NVIDIA's RVT can learn new tasks after just 10 demos

Listen to this article

NVIDIA Robotics Research has announced new work that combines text prompts, video input, and simulation to more efficiently teach robots how to perform manipulation tasks, like opening drawers, dispensing soap, or stacking blocks, in real life.

Generally, methods of 3D object manipulation perform better when they build an explicit 3D representation rather than only relying on camera images. NVIDIA wanted to find a method of doing that came with less computing costs and was easier to scale than explicit 3D representations like voxels. To do so, the company used a type of neural network called a multi-view transformer to create virtual views from the camera input.
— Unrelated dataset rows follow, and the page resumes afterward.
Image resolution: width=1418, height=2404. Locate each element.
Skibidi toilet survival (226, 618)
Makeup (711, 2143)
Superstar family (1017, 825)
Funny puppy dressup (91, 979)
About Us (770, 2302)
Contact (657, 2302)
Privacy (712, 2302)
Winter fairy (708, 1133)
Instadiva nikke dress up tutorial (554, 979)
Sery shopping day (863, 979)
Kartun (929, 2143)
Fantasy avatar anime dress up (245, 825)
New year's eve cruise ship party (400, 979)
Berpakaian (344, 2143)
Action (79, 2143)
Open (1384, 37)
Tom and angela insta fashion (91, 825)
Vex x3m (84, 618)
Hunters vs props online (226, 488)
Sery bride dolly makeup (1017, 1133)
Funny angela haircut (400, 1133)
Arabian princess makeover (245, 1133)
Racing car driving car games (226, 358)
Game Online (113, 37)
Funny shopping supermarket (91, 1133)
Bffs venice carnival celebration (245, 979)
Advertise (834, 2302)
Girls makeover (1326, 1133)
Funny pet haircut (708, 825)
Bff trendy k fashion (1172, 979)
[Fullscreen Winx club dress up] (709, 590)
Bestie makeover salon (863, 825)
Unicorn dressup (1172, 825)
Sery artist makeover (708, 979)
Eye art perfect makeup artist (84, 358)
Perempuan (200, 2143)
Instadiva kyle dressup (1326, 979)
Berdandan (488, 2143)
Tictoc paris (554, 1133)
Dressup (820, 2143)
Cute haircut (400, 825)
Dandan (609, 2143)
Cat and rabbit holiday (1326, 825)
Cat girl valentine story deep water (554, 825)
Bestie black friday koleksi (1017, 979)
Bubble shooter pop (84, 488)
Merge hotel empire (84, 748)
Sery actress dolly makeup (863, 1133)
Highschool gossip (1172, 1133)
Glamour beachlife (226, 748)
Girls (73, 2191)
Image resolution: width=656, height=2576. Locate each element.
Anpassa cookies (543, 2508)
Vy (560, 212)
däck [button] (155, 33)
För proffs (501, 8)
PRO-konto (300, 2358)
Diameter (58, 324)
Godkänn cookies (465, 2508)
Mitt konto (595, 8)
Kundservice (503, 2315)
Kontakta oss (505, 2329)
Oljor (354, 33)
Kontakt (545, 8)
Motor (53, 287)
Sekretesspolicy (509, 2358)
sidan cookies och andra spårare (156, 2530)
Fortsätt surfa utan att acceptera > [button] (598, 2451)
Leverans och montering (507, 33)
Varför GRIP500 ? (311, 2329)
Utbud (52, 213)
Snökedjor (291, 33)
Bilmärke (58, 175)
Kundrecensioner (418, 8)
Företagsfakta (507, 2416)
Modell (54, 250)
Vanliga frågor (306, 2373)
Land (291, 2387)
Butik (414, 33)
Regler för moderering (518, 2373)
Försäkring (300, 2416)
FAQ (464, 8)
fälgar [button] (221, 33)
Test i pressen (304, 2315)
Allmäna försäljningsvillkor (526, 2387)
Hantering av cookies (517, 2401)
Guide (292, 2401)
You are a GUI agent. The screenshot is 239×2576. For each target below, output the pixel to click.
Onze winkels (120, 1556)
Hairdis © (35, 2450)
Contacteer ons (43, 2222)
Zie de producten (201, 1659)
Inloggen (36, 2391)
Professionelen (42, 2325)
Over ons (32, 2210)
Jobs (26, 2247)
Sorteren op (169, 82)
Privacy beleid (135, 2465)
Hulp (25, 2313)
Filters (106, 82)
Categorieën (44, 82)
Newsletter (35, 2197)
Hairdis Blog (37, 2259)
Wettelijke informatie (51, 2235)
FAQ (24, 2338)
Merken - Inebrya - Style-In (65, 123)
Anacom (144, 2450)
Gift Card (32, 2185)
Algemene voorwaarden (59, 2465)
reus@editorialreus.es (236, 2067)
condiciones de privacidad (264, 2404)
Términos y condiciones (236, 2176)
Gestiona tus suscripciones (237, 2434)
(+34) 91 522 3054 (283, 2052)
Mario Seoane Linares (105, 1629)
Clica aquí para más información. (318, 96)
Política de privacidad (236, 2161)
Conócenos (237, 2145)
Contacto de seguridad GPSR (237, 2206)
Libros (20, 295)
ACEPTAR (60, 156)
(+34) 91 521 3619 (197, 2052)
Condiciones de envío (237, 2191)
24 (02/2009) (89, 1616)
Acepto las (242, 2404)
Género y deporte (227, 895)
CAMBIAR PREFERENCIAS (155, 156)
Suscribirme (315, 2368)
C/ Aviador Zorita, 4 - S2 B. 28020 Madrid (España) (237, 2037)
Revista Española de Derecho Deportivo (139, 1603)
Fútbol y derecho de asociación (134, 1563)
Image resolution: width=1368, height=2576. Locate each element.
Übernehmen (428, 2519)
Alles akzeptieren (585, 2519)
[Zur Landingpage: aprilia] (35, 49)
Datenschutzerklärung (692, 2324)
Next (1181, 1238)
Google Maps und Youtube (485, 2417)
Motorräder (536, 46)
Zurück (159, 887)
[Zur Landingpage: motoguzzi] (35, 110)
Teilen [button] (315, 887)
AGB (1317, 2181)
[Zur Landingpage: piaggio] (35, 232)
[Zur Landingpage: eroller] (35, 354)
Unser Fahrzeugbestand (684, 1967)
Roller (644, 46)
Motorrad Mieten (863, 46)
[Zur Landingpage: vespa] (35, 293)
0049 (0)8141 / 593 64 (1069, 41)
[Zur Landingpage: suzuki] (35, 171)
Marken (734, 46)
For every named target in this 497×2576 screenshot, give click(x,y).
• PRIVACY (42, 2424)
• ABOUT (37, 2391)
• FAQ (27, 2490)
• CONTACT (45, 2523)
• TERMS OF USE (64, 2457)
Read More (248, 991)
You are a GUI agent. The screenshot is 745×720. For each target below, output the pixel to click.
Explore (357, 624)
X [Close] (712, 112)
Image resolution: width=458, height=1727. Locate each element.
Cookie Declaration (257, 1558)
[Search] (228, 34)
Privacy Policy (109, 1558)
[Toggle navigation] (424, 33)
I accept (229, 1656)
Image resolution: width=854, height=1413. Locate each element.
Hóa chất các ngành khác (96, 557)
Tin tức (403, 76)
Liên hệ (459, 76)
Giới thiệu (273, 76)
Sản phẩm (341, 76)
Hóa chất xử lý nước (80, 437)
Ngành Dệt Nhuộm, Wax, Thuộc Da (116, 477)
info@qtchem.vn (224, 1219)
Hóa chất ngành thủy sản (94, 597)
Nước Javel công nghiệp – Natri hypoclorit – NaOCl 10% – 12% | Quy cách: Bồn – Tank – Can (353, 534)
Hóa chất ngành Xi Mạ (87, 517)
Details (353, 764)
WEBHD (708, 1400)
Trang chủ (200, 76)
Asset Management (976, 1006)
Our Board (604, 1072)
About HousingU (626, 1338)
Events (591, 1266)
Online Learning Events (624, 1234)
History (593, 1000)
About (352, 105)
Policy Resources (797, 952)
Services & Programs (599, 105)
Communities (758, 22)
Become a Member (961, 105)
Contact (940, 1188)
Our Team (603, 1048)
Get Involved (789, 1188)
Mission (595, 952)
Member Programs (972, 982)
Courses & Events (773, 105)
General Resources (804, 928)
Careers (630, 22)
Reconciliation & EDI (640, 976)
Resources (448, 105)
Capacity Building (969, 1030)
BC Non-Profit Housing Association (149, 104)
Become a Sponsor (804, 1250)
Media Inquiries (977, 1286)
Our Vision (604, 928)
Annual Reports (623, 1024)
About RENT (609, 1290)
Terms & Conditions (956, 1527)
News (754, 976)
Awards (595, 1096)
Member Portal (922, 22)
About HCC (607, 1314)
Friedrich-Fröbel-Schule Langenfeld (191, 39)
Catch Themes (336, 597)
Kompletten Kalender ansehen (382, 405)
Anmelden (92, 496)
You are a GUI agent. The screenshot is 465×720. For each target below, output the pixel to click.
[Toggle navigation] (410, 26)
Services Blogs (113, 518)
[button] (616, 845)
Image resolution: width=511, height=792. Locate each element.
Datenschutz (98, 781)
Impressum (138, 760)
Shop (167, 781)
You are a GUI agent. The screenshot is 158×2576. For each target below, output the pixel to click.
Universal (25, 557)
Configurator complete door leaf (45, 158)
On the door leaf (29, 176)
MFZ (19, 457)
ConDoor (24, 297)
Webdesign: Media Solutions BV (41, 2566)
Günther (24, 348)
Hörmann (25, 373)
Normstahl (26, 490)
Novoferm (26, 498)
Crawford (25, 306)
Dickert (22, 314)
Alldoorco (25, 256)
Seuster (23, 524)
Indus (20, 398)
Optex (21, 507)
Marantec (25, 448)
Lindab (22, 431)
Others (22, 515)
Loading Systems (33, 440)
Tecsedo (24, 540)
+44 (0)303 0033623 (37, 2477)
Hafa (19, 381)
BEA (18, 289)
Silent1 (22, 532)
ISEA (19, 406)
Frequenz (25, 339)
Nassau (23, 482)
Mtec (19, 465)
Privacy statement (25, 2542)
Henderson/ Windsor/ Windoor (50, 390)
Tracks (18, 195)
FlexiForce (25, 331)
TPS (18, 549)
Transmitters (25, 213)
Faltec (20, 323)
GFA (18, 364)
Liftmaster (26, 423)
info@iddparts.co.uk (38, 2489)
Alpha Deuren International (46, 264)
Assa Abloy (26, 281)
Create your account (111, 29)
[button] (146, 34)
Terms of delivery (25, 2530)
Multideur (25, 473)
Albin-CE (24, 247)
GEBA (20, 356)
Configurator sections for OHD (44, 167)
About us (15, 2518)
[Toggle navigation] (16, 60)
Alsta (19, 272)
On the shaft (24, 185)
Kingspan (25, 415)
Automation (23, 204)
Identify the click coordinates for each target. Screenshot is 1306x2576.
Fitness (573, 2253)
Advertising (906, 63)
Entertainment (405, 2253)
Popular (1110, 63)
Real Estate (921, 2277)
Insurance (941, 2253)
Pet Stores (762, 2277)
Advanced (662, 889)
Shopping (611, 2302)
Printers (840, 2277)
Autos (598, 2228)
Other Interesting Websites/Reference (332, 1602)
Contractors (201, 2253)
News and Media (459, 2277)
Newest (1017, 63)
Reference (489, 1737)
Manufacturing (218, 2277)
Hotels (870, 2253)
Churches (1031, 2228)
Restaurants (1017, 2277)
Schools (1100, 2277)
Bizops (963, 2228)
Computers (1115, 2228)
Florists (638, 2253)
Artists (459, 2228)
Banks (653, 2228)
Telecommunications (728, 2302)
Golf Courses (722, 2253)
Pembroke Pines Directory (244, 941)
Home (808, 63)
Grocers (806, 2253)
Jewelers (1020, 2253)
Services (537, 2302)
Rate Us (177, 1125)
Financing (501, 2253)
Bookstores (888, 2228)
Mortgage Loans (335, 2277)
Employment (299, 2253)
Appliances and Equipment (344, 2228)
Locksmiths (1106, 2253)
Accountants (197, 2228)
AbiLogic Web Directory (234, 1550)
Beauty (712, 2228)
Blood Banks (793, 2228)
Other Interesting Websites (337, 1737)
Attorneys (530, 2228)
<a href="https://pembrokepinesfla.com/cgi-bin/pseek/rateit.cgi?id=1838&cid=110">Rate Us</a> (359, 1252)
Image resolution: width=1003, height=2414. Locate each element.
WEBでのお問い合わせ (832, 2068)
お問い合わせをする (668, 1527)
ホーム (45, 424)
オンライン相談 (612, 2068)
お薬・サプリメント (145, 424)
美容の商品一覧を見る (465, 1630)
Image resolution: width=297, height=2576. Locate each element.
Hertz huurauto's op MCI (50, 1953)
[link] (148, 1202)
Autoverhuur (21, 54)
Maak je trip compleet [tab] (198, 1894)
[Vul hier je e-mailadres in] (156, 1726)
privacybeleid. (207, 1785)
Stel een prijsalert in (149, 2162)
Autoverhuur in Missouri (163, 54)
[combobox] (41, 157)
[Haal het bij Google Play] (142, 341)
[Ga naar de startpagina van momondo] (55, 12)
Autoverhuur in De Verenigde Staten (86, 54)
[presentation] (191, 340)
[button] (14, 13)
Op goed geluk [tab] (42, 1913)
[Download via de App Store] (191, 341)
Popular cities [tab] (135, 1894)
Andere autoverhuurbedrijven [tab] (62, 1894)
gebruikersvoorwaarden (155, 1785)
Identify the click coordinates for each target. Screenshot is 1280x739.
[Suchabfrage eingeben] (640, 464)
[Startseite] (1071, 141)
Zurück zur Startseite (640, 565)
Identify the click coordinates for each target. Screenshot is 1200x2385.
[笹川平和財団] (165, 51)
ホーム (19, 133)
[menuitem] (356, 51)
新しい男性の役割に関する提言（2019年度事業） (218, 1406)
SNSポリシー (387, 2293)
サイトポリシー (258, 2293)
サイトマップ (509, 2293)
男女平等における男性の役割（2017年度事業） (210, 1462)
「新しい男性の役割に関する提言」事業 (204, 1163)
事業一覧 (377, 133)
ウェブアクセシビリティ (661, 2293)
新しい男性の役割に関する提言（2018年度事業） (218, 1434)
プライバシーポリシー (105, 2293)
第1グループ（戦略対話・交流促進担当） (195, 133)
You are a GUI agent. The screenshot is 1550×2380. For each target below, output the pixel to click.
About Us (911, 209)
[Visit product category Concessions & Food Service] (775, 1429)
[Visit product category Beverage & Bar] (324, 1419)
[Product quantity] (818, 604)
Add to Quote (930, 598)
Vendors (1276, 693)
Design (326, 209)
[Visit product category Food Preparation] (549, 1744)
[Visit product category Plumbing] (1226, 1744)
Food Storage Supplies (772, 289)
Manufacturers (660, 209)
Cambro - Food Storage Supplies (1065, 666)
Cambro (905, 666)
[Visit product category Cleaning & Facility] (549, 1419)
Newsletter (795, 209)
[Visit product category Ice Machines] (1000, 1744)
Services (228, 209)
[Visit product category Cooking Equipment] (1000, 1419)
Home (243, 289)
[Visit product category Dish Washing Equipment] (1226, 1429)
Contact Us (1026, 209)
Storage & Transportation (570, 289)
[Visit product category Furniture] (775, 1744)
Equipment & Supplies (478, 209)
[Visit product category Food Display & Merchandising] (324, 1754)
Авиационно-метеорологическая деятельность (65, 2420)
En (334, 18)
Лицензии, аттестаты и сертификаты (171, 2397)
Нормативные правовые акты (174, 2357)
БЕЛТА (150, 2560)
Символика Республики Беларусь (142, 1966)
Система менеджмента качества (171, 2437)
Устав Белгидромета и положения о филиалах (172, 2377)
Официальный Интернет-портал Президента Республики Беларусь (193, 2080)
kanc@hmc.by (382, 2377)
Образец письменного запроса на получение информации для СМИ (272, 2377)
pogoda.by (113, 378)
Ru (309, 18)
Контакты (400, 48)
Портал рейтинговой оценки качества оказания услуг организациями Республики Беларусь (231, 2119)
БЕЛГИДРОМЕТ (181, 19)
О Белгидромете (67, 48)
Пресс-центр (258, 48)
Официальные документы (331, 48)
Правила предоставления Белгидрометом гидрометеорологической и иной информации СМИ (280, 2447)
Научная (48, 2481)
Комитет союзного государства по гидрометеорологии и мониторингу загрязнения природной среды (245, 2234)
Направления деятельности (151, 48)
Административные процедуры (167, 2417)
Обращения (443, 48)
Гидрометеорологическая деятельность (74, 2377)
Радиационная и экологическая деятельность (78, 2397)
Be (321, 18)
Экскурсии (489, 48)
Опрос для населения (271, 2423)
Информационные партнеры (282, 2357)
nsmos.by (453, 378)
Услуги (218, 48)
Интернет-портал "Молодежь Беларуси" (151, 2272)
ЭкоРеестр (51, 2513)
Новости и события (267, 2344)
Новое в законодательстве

The team’s multi-view transformer, Robotic View Transformer (RVT), is both scalable and accurate. RVT takes camera images and task language descriptions as inputs and predicts the gripper pose action. In simulations, NVIDIA’s research team found that just one RVT model can work well across 18 RLBench tasks with 249 task variations.

The model can perform a variety of manipulation tasks in the real world with around 10 demonstrations per task. The team trained a single RVT model from real-world data and an RVT model from RLBench simulation data. In both settings, the single-trained RVT model was used to evaluate the performance on all tasks.

The Team found that RVT had a 26% higher relative success rate than existing state-of-the-art models. RVT isn’t just more successful than other models, it can also learn faster than traditional models. NVIDIA’s model trains 36 times faster than PerAct, an end-to-end behavior-cloning agent that can learn a single-conditioned policy for 18 RLBench tasks with 249 unique variations, and achieves 2.3 times the inference speed of PerAct.

While RVT was able to outperform similar models, it does come with some limitations that NVIDIA would like to look into further. For example, the team explored various view options for RVT and landed on an option that worked well across tasks, but in the future, the team would like to better optimize view specification using learned data.

RVT, and explicit voxel-based methods, also require extrinsics to be calibrated from the camera to the robot base, and in the future, the team would like to explore extensions that remove this constraint.